While there were no Villa Metro residents present this evening, their complaints about soccer noise from earlier this month were addressed by both the soccer center and the developer. Scott Schauer of the Santa Clarita Soccer Center said that they’ve installed light shields and automatic light timers to make certain that lights are unobtrusive and go off when they’re supposed to. He claimed that the center has a strict policy against cussing and promised that repeat offenders would face consequences. Schauer asked that people remember the center’s long history in the valley and said that he thought some complaints made were unfair. Rick Bianchi of the New Home Company (Villa Metro builder) said that he spoke at a well-attended Villa Metro HOA meeting last week. Binachi was dismayed that his company’s offer to build a $160,000 sound wall to reduce noise by about 50% “was not very well received.” He restated that disclosures had been signed when residents were buying their homes. Thus, it seems that Villa Metro residents aren’t happy with the soccer field nor the offer to build an expensive sound wall that would lessen its impact.
In response to the speakers, City Manager Ken Striplin said that Ballace’s movie industry suggestions would be considered. He said that he knew the park-and-ride on Newhall Avenue was a “maintenance challenge”, but affirmed that it should be well-patrolled. Councilmember Boydston weighed the Villa Metro developments soberly, saying that “there are two sides to ever story.” If I had to pick a side for him, though, he seemed sympathetic to the soccer folks so long as they operated within the bounds of their permit.

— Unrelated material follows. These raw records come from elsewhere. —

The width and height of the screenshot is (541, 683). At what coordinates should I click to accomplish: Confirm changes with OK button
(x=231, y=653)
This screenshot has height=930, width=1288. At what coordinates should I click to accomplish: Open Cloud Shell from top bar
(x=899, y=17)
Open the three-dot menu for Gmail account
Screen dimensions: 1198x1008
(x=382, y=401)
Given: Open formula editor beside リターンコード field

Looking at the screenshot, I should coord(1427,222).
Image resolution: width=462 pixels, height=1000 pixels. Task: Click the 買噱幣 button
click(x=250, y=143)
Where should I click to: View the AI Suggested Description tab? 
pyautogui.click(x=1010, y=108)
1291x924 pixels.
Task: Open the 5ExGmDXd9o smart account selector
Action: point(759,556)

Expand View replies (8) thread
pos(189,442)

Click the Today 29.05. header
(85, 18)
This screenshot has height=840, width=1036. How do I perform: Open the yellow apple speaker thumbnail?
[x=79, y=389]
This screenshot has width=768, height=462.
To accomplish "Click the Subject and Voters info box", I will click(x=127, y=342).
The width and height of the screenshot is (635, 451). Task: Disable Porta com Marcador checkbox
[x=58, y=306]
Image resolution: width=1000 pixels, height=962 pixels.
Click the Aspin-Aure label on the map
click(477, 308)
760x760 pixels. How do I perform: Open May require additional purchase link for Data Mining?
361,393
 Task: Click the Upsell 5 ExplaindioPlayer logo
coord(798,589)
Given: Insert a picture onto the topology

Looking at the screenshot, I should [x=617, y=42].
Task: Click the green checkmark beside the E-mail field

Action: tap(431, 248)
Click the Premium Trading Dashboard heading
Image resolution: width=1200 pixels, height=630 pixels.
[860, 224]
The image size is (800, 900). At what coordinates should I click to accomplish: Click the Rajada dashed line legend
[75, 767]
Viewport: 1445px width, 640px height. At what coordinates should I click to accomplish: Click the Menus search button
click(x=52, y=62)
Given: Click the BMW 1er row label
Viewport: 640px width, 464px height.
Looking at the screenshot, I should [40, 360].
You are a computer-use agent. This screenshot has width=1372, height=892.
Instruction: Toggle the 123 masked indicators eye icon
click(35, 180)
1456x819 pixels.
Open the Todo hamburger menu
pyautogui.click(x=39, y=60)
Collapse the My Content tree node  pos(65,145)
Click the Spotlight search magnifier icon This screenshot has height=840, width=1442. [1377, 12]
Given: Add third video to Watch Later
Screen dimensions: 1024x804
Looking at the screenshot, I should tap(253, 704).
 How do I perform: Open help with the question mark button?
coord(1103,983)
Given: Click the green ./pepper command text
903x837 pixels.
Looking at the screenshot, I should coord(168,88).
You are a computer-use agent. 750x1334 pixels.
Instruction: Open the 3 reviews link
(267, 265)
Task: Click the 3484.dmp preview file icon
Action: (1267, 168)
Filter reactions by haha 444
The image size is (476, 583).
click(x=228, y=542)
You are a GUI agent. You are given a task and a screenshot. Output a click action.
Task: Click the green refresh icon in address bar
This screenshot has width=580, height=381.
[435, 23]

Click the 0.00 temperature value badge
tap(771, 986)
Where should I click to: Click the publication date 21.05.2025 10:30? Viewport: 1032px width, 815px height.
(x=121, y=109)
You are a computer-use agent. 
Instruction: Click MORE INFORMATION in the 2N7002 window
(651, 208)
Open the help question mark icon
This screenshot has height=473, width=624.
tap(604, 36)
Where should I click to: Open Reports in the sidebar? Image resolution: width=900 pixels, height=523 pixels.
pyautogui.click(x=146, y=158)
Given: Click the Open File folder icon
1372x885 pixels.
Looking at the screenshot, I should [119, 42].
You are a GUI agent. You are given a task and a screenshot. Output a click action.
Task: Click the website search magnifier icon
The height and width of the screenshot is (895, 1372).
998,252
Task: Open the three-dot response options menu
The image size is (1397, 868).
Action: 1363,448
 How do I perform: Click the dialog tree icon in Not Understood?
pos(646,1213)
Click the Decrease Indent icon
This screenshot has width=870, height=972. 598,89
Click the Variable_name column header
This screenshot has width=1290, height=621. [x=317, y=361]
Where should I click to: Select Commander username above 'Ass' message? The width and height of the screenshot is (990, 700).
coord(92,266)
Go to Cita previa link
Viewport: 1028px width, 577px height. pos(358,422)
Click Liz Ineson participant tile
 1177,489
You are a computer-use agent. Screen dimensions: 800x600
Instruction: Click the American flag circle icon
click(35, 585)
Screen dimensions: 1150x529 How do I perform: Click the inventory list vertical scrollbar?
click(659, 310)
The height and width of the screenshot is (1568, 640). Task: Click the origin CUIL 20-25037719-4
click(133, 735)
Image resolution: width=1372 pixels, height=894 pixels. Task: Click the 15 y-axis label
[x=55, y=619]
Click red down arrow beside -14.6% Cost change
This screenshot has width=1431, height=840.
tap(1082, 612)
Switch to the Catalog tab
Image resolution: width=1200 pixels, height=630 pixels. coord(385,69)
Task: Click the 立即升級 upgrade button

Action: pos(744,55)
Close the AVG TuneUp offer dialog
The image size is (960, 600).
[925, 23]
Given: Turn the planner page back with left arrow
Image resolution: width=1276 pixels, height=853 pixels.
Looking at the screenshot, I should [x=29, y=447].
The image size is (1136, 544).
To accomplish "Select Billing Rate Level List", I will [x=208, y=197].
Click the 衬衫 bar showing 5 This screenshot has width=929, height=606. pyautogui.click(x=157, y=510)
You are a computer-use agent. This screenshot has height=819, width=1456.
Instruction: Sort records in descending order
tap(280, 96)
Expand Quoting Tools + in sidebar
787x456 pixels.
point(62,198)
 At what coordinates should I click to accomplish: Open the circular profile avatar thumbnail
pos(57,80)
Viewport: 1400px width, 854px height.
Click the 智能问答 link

The consent calendar was brief and approved with just a little protest. Item 5 was the toughest pill to swallow. Councilmember Dante Acosta asked Striplin to expand on the ordinance, which expedited and streamlined residential solar cell permitting. Sounds good, right? The City Manager explained that legislators in Sacramento have now required cities to adopt such policies. He was a bit upset at the imposition, saying that Santa Clarita’s permitting process had been working just fine and that top-down control was counterproductive if anything. Al Ferdman was more intrigued by Item 7, which involved a lot of movement of library bond proceeds but ultimately seemed like a zero-sum game (it was, confirmed Striplin). Without any further discussion, the consent calendar was approved unanimously with the recommended actions taken on all items. Thus, solar panel permitting will change, Lost Canyon Road Bridge will be widened, and bond funding will be sorted out.
There was a public hearing on financing of Bouquet Canyon Senior Apartments under a Tax Equity and Fiscal Responsibility Act (TEFRA) resolution. Part of the approval process included extending the amount of time that the apartments would be restricted to older, low-income persons. Councilmember Weste was pleased, but she asked that everyone think about ways to achieve even longer-term agreements to provide such housing. As it stands, most of these requirements expire after a few decades. Without further discussion, the TEFRA resolution was adopted. The meeting ended just a little after 7.